Sunday, February 17, 2013

What I'm Doing for Lent

On Monday, I painted my toenails purple, yellow, and green.


Another teacher and I were talking about what we were doing for Shrove Tuesday and Ash Wednesday and I had the brilliant idea to show my colorful nails to the kids we work with. Of course, then they all started taking off their own shoes. Not the best plan.

On Tuesday, I ate pancakes at my church, surrounded by Mardi Gras masks and balloon centerpieces.


We didn't have any King Cake which I was sad about at first because I've been craving it for ages. But then I got Valentine's candy and cookies and even ice cream sandwiches from work and now I'm really sick of sugar.

On Wednesday, I had ashes smudged on my forehead and sang with a sore throat.


Spiritually, I think Lent and Easter are my favorite times of year. They're a lot quieter and less commercial than Christmas, which I really appreciate. Mardi Gras pancakes and Easter egg hunts are certainly a lot more low-key than standing in long lines buying last-minute gifts.

And so begin the 40 days of waiting for the party of Easter.

Easter is my favorite holiday, I think mostly because that means I get to sing the Hallelujah Chorus with the full orchestration and all that.

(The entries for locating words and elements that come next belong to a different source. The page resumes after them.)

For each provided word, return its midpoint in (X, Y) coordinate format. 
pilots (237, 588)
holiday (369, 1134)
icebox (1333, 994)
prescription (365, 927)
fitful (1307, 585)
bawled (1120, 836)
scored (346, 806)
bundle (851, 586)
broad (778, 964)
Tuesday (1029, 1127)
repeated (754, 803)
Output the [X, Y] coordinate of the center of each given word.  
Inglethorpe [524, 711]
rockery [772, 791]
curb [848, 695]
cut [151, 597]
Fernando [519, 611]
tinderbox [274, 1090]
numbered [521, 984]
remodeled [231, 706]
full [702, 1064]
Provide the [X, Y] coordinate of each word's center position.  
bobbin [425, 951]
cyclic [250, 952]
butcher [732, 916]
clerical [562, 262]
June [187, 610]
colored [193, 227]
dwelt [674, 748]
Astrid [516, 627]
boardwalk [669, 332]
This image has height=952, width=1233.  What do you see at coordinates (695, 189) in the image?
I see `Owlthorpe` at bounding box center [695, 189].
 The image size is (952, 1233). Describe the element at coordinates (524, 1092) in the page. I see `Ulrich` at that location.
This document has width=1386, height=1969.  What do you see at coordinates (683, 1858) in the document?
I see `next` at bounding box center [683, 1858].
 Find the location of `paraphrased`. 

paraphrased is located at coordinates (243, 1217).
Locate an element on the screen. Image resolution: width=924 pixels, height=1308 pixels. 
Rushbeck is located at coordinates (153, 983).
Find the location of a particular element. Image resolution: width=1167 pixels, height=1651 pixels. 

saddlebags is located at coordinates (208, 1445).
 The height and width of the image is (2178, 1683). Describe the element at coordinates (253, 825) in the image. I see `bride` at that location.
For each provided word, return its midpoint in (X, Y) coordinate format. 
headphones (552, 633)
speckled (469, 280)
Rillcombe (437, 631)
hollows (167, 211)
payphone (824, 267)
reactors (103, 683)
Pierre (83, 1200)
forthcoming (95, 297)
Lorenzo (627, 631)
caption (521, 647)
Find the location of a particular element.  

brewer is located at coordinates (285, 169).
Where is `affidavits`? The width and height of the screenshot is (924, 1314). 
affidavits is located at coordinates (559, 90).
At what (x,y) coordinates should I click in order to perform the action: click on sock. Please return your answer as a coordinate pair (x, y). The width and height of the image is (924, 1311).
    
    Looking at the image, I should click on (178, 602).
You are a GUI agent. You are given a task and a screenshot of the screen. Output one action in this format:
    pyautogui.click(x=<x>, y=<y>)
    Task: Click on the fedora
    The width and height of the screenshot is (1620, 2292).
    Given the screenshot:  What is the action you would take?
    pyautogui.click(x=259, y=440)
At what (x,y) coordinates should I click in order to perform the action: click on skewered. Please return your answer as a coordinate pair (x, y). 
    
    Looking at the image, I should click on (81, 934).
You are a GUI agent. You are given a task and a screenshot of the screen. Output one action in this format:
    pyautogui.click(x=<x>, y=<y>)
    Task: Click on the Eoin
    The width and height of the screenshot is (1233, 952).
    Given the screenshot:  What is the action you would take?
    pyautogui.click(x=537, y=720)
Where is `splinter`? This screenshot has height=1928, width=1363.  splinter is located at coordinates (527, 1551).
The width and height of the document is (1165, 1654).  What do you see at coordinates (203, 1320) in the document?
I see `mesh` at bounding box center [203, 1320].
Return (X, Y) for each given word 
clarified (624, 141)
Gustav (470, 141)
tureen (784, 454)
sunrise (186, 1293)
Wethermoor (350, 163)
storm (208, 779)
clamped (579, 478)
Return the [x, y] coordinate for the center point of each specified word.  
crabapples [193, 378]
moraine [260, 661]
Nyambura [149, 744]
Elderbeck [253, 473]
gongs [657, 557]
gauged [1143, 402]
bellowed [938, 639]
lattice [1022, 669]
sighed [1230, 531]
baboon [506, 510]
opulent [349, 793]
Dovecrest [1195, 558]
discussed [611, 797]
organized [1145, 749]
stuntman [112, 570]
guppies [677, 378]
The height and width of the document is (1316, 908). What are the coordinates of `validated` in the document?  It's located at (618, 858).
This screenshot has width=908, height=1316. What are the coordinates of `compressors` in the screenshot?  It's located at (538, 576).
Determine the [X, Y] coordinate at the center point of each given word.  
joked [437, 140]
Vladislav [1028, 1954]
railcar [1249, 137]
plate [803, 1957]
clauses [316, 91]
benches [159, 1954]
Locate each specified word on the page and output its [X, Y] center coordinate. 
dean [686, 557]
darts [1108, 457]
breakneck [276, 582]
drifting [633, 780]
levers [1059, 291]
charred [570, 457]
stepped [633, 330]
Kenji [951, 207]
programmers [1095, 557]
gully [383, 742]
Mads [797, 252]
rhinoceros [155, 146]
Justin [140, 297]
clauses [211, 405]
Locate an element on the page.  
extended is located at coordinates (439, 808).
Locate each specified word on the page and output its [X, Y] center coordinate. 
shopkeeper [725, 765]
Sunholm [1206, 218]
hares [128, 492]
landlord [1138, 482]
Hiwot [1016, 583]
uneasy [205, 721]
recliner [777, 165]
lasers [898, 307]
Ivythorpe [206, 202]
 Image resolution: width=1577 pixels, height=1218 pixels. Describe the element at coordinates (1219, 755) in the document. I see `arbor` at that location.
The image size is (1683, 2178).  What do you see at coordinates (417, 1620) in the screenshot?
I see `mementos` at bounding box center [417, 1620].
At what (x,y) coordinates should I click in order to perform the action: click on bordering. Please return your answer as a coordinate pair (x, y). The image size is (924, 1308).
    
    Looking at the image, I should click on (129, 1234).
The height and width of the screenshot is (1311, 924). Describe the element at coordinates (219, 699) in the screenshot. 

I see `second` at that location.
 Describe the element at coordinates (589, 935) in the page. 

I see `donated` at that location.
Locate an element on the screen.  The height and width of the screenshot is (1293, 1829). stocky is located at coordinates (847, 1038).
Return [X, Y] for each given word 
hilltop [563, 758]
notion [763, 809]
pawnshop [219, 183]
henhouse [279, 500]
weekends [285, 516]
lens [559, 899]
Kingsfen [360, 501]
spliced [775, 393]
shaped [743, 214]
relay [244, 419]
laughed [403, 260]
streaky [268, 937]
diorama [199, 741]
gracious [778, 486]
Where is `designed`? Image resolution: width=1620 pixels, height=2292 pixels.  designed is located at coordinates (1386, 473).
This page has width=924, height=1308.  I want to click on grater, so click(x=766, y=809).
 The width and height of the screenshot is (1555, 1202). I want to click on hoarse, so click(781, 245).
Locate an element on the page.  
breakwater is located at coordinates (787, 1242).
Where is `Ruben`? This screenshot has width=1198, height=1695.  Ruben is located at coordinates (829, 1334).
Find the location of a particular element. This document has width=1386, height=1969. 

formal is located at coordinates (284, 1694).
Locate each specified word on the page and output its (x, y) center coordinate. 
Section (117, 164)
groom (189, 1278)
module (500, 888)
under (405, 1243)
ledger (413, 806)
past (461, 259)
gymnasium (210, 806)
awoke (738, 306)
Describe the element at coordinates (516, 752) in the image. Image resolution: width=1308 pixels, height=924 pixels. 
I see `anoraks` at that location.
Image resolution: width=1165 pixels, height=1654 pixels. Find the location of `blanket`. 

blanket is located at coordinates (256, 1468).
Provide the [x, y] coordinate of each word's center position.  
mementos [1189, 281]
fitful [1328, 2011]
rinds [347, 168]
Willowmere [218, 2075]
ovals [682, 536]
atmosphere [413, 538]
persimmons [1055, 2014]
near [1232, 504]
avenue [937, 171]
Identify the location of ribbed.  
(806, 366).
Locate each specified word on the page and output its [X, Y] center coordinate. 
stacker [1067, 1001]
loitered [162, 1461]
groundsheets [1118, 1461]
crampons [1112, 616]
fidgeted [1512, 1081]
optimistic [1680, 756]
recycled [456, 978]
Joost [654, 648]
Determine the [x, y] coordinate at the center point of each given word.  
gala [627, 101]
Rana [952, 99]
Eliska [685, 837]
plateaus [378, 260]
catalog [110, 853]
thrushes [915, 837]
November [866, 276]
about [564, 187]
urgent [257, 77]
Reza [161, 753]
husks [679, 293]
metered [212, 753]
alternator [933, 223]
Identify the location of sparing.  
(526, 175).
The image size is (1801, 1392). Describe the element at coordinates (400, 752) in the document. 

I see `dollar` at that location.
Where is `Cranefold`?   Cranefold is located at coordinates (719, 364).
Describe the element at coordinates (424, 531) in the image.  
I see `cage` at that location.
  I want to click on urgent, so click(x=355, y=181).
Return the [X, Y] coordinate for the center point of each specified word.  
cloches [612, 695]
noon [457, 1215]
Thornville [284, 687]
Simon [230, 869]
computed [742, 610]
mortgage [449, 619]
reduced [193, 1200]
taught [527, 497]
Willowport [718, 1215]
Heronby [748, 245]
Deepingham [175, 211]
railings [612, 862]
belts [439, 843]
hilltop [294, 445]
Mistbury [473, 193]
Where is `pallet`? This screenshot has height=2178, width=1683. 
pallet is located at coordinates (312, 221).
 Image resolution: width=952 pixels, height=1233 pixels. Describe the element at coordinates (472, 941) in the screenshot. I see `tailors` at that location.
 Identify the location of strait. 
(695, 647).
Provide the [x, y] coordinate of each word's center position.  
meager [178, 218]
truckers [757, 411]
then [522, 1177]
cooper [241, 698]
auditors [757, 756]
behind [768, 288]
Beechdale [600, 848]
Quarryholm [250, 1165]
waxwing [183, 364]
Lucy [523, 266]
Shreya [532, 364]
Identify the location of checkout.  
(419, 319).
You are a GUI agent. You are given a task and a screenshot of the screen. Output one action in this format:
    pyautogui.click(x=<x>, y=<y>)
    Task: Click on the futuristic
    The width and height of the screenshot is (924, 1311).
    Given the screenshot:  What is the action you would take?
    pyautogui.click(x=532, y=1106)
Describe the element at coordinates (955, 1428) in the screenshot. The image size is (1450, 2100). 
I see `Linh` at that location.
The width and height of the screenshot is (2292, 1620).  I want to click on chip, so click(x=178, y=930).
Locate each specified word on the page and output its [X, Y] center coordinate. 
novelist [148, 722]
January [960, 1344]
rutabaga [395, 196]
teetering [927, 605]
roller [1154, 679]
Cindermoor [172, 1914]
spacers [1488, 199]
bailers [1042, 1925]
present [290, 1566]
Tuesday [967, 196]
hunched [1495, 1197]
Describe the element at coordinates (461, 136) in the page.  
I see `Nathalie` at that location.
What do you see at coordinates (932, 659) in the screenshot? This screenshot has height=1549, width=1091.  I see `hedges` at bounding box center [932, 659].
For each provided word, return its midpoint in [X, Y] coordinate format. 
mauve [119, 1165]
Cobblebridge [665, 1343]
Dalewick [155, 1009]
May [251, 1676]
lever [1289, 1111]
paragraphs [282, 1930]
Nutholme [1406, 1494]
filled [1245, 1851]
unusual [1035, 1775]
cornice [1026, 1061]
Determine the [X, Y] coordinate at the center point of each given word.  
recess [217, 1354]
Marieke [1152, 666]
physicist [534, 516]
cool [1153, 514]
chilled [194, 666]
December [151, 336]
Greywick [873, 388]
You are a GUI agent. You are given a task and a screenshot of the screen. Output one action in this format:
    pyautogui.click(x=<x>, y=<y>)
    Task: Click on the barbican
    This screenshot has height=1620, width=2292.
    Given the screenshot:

I also really like the waiting [after all, that's when the Hallelujah Chorus gets practiced!]. You can imagine that the world's moving a little slower, that time is pushing Easter just a little farther away and then it arrives with a bang! Or maybe I'm just overtired and a little crazy. But I do love the idea of giving things up for Lent, the idea that Lent is different and simpler than the rest of the year.

Even when I do remember to make them, I seem to only inadvertently keep my New Year's resolutions. I don't know if it's because I can't handle the year-long commitment or because I have too many goals. But Lent, I have always been able to follow through on.

This year, though, I had a really hard time thinking of anything meaningful to give up. I have been trying very hard over the past couple of years to cut out all of the mindless excesses that I would normally pick to go without for forty days. I could always give up something like chocolate, that I enjoy but don't overindulge in, but it wouldn't be the same as the year I gave up reading celebrity gossip. And I feel uncomfortable with the idea of giving something up just because.

So instead, I'm doing the opposite. I've made a list of things to take on for Lent, some of which will replace the time I spend meandering thoughtlessly around the Internet. I'll probably be adding things to it even through Holy Week, but for now, it's got things like exercising and practicing Spanish and cleaning my room. I'm going to make sure I do at least one of them every day; hopefully, this will help me get back into some habits that I lost after graduating from the structure of college.

The biggest thing I want to get done is decluttering. While I was in PerĂº, I was struck by how little stuff I really wanted with me. For six weeks, I didn't miss much of anything. I have always been a collector, so there are a lot of things in my room, and I realized for the first time just how much I didn't need most of this junk. So those things - plenty of which live in our messy gameroom because I ran out of room a long time ago - are going to get sorted and passed down and donated and thrown away and recycled.

Everything I brought with me fit into that dresser and a nightstand.
I am so looking forward to not feeling so crowded in my own space. After spending the past six months surrounded by ALL my stuff in one place - for the first time in 3 years, really - I feel like it's drowning me, just crashing away in my skull and not leaving me any room to breathe. I used to collect all these things [trinkets, coins, dreamcatchers] because I needed the noise around me, but now I think I'm ready to let my self back out, to tone down all the other distractions and figure out how to be an adult and how to survive living in a culture that thrives on excess. To figure out how to start being alive now instead of waiting to do that when my next goal, or the next one, is reached.

So that's what I have in store for myself for Lent, both physically and mentally. In a way, it seems like a lot to do. But when I compare my "crisis of self" [for lack of a better term] to the "real" crises faced by people all over the world, every day, I realize again how privileged I am to be doing any of this at all.